Flüchtlingskinder backen im Berufskolleg und haben viel spaß dabei

Am vergangenen Dienstagmorgen konnten Flüchtlingskinder aus der Unterkunft der Sporthalle des Berufskollegs Eschweiler das tun, was viele Kinder in der Vorweihnachtszeit sehr gerne tun und was allen Kindern auch möglich sein sollte: Kekse backen, malen und einfach mal nur Kind sein.

Flüchtlingskinder
Hatten gemeinsam viel Spaß beim Backen: Flüchtlingskinder aus der Unterkunft der Sporthalle des Berufskollegs Eschweiler, Schüler des Berufskollegs und Lehrerin Catrin Göddertz.

Plätzchen ausstechen

Unter Leitung von Lehrerin Catrin Göddertz kamen zehn Kinder zusammen, um in den Räumen des Berufskollegs Kekse zu backen. Göddertz hatte den Teig für die Buttermürbeteig Kekse schon vorbereitet.
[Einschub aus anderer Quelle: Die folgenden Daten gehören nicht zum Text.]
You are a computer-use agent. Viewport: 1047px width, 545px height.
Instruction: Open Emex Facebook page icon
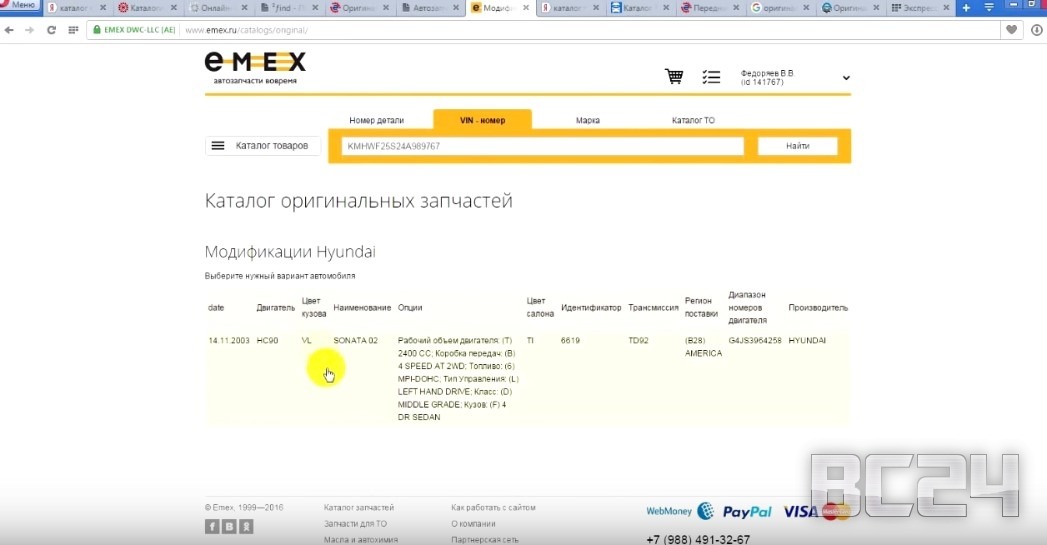212,526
„Das gibt sonst eine riesige Sauerei, wenn zehn Kinder jetzt auch noch Teig zubereiten“, erklärte die Lehrerin lachend. Bevor es für die Kleinen jedoch ans Teig ausrollen und Plätzchen ausstechen ging, wurden alle mit Schürzen und Kopfbedeckungen ausgestattet. Wie es sich für kleine Bäcker eben gehört.

Ehrenamtliches Engagement

Seit Mitte Oktober dieses Jahres sind in der Sporthalle des Berufskollegs bis zu 150 Flüchtlinge untergebracht. Seitdem engagieren sich auch viele Schüler des Berufskollegs ehrenamtlich für die Menschen dort.

Wichtige Bezugspersonen

Für die Kinder sind sie längst zu wichtigen Bezugspersonen geworden, da sie mit ihnen spielen, sie unterstützen und übersetzen können. Auch beim Backen waren drei Schüler des Berufskollegs dabei, die für diese Zeit extra unterrichtsfrei bekommen hatten.

Schon bald wurden kleine Tannenbäume, Sternschnuppen und Herzen ausgestochen und auf die Backbleche gelegt. Ganz wichtig war den Kindern das Verzieren der Kekse: Mit Schokoladenstreuseln, Dekor-Konfetti und -Herzen wurde alle Kekse in genauster Kleinarbeit liebevoll dekoriert.

Bleche im Ofen verschwunden

Als alle Bleche im Ofen verschwunden waren, musste natürlich noch aufgeräumt werden. Auch hier zeigten sich die Kleinen von ihrer besten Seite und halfen fleißig. Danach blieb sogar noch Zeit, um mit dem Smartphone einer ehrenamtlichen Schülerin ein paar Selfies zu schießen.